Хунд пристально посмотрел на товарища.

– Ладно, – сказал он. – Осмелюсь предположить, что у тебя есть веская причина поступать так, а не иначе. Как же мы это сделаем?

– Я выйду, когда стемнеет. Встретимся на том месте, где испытывали катапульты. А днем собери полдюжины человек. Но учти: они не должны быть норманнами. Возьми англичан, вольноотпущенников. И пусть они выглядят как вольноотпущенники, понимаешь? Вроде тебя. – Шеф имел в виду людей малорослых и недокормленных. – Вели им взять коней и продовольствия на неделю, но одеться похуже – не в ту одежду, которую мы им выдали. И есть еще одно дело, Хунд, для которого ты мне и понадобился. Меня, одноглазого, слишком легко узнать. – Шеф не добавил: «Такого, каким меня сделал ты». – Когда мы отправились в лагерь Рагнарссонов, это было не важно. Теперь же, если я сунусь к единоутробному брату и отчиму, мне понадобится маскировка. Слушай, что я решил…

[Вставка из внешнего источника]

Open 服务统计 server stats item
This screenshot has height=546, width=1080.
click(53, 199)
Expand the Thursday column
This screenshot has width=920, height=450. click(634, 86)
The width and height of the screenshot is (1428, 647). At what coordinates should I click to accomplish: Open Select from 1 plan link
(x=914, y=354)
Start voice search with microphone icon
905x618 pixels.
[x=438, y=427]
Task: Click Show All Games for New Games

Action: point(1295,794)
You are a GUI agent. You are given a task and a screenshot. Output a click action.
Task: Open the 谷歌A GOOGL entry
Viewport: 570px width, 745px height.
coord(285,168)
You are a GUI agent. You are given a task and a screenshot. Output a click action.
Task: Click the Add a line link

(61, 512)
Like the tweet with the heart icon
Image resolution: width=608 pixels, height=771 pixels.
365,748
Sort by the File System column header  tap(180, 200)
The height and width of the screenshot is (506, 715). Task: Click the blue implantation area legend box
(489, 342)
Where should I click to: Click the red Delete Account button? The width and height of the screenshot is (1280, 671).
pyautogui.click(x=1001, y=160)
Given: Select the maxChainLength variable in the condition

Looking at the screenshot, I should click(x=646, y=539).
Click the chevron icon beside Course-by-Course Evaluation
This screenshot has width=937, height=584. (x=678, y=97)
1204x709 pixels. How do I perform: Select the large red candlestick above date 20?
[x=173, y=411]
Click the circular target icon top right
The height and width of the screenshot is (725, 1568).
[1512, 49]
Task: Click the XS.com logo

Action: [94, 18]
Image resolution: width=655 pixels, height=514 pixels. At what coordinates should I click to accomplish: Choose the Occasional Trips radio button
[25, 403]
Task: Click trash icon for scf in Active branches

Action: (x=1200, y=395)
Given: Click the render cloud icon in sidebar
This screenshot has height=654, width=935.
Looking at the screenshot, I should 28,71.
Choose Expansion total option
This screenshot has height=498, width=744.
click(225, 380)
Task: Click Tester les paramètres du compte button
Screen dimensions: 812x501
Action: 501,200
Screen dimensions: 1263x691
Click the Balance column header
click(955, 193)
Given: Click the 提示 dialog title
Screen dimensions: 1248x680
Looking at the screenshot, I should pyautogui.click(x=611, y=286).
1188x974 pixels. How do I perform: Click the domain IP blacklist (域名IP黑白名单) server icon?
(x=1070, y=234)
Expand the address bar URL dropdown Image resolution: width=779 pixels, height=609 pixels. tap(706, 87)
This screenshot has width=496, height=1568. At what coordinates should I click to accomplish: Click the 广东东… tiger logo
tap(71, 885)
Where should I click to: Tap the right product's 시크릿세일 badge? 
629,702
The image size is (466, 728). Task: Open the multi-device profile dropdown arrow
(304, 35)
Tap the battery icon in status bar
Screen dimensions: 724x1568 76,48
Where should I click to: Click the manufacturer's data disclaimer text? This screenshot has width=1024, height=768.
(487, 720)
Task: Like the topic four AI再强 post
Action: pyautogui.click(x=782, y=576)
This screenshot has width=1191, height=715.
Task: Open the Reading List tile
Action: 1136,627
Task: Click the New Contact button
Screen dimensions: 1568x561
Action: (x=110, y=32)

Шеф изложил свой замысел. Хунд время от времени встревал с замечаниями и советами. Наконец маленький лекарь медленно спрятал яблоко Идун и оправил котту так, чтобы амулета не было видно.

– Мы справимся, если боги помогут, – произнес он. – Ты подумал, какие пойдут разговоры о твоем исчезновении, когда проснется лагерь?

«Люди решат, что я бросил их на произвол судьбы, – понял Шеф. – Оставлю письмо – пусть считают, что я ушел ради женщины. Но это не будет чистой правдой».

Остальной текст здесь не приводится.